Il brano del vangelo di Matteo che oggi si legge in chiesa descrive il dinamismo di Gesù. Dice che egli, “lasciata Nazaret, venne ad abitare a  Cafarnao”; che vede Simone e Andrea “mentre camminava lungo il mare di Galilea”, e che “andando oltre”, vede Giovanni e Giacomo, e come coronamento, Matteo ci dice che “percorreva tutta la Galilea”.
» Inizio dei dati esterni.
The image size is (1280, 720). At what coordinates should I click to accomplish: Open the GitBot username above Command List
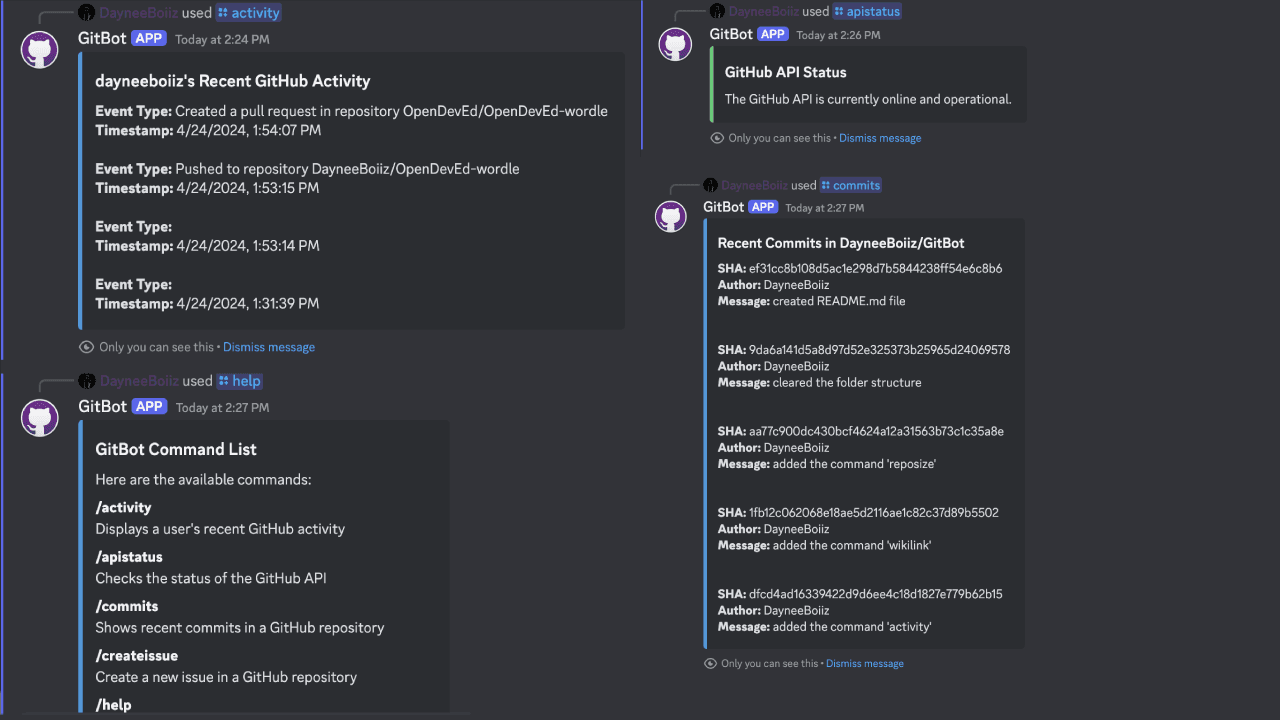(x=102, y=406)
Gesù è in movimento, e coinvolge gli altri: alla gente dice di convertirsi, cioè di girare i tacchi e prendere un’altra direzione; a Pietro e agli altri chiede di seguirlo. Non è di sicuro il professore in cattedra che aspetta gli studenti per impartire loro il sapere. E se va a Cafarnao, non è per riposarsi: la città era un crocevia tra i più battuti, il punto di incontro di strade carovaniere, e Gesù lascia la tranquilla Nazaret proprio per immergersi nel movimento delle folle.
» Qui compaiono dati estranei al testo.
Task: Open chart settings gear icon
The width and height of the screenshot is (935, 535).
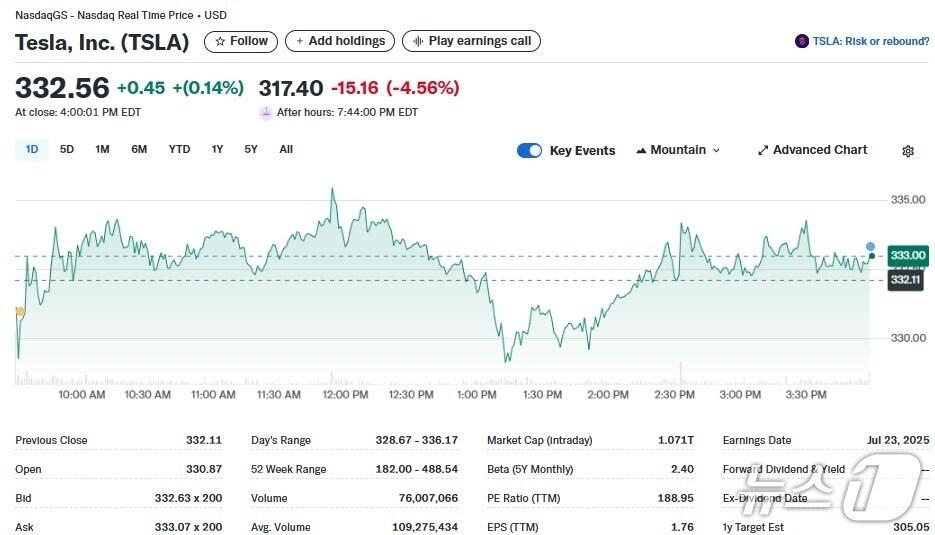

Il vangelo ci rivela una cosa importante e interessante, cioè il modo in cui Gesù vive il suo ministero, il servizio: cammina, accosta la gente per strada, in un servizio mobile, elastico. Mi viene spontaneo confrontare il suo stile con il nostro: noi dobbiamo fare incontri, sederci (non solo metaforicamente) intorno a un tavolo, progettare, pianificare… Certo non bisogna improvvisare, ma  Gesù ci ricorda che prima di tutto viene l’incontro con le persone lungo il cammino della vita. Il Vangelo di Gesù si trasmette da cuore a cuore, per contagio, là dove la strada di una persona diventa croce (crocevia, incrocio). Credo che per noi, preti e laici, assuefatti ormai ad un cristianesimo passivo e immobile, in cui ci limitiamo a sedere e ad attendere di essere serviti, sia una provocazione forte a cambiare stile: a convertirci, cioè a rialzarci in piedi, e a rimetterci in cammino per inseguire quel Gesù, che ci precede instancabile e ci chiama: “seguitemi, vi farò diventare pescatori di uomini».